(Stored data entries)
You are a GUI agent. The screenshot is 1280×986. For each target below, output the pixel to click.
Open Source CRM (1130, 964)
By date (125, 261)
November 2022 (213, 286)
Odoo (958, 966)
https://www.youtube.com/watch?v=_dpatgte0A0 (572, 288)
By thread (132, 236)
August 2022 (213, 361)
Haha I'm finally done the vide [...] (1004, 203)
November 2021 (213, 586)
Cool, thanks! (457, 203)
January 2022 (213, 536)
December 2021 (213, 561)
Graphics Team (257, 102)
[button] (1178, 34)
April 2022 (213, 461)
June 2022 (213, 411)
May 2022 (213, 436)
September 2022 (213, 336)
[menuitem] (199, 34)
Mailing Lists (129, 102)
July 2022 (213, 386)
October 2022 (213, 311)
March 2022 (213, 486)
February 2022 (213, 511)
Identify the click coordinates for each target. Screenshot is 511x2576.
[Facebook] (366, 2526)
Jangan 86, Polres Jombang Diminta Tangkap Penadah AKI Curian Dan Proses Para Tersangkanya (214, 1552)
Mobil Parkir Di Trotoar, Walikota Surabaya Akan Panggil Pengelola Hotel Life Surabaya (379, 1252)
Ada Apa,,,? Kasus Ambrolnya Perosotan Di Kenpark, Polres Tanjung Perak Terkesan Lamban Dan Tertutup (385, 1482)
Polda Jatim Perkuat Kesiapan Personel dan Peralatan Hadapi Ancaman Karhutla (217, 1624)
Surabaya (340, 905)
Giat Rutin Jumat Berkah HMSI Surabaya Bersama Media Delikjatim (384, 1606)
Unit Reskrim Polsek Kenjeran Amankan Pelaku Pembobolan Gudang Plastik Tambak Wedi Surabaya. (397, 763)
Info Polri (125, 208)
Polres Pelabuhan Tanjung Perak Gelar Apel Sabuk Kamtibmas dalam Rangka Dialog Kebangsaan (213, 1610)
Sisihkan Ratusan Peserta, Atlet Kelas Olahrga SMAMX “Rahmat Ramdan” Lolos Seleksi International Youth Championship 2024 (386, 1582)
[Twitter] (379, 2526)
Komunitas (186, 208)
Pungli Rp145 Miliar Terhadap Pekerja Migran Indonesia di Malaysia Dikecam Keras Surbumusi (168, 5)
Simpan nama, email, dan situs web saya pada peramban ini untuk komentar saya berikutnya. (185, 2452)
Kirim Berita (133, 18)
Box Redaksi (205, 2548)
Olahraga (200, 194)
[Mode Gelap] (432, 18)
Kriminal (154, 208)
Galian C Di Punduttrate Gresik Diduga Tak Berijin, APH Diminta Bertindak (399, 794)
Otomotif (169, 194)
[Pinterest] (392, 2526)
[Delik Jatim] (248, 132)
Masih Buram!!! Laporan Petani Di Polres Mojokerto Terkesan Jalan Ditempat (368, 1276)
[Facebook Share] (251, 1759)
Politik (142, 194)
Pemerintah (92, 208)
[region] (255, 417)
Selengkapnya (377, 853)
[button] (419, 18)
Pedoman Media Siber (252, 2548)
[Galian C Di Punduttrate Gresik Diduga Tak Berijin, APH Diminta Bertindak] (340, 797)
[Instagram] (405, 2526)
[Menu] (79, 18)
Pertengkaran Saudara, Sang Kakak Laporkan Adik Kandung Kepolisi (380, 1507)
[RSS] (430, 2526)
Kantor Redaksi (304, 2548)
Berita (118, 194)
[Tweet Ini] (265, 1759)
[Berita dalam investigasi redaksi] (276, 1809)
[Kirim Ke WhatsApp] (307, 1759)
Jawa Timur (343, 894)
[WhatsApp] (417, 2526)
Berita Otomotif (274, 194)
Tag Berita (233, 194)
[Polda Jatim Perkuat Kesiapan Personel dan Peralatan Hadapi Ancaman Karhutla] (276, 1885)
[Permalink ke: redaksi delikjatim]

Your assignment
Pull out the lines above in which the word "Personel" appears.

Completed task
Polda Jatim Perkuat Kesiapan Personel dan Peralatan Hadapi Ancaman Karhutla (217, 1624)
[Polda Jatim Perkuat Kesiapan Personel dan Peralatan Hadapi Ancaman Karhutla] (276, 1885)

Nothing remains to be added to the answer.